# How long to Restore Disk to a Single Volume



## lorewren (Jan 7, 2003)

Curious about the length of time to restore disc to single volume unsing Boot Camp assistant. Disc is 1TB on a iMac - Mountian Lion OS.

Its been barber polling for about 2.5 hrs now.

Cheers E.


----------



## wonderings (Jun 10, 2003)

That seems way way to long. I deleted an 80 gig boot camp partition with the boot camp assistant app. I dont know how long it took, but I know it was no where near that long. How big was the partition?


----------



## lorewren (Jan 7, 2003)

*Issue resolved*

I quit and restarted and repeated and it took about 10 mins. Thanks. 
FYI partition was 50 GB


----------



## wonderings (Jun 10, 2003)

§ Data shown
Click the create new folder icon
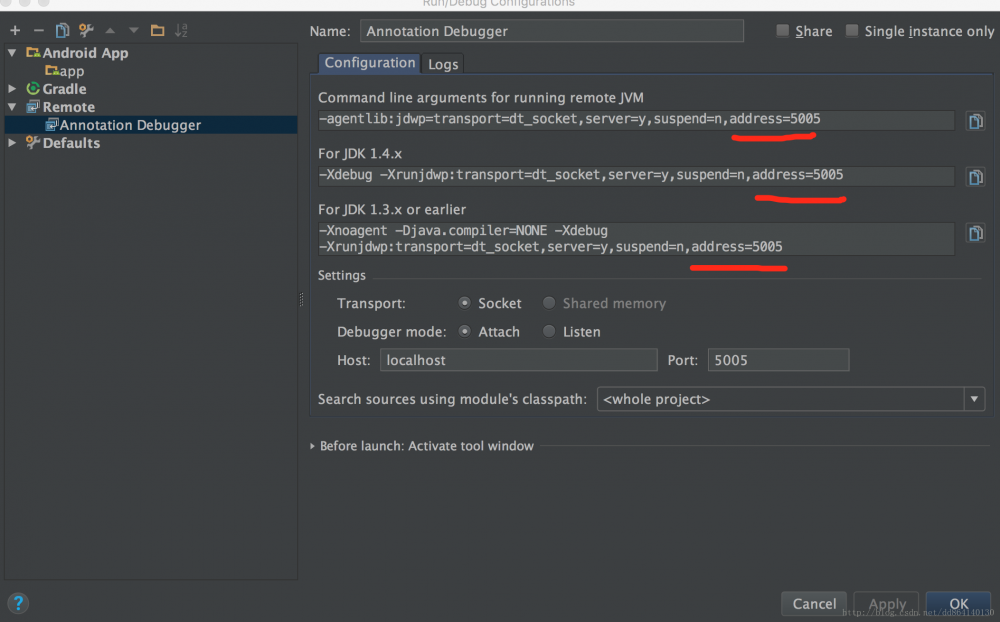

§ Task set
a – Decide whether each statement agrees with the Boot Camp thread, answering yes or no and quoting the deciding words of the thread: (i) The disk in the iMac is 1TB. (ii) The partition lorewren removed was 80 GB. (iii) The repeated attempt took about ten minutes.
b – In the Boot Camp thread, how long had the process been "barber polling" when lorewren first posted?
c – Resume the Boot Camp thread by writing the post that follows its final header.

§ Answers for the exercise
a – (i) Yes: "Disc is 1TB on a iMac". (ii) No: "FYI partition was 50 GB". (iii) Yes: "it took about 10 mins".

b – About 2.5 hours.

c –
lorewren said:


> I quit and restarted and repeated and it took about 10 mins. Thanks.
> FYI partition was 50 GB


I have to boot into restore mode and run disk utility to repair the hard drive many many times on my iMac after deleting the bootcamp partition. Was doing some tests and I ended up installing and uninstalling about 4 or 5 times. Every time I had to boot off a disc, run disc utilities and repair. Was fine after that. You might want to check out the drive make sure everything is ok as well.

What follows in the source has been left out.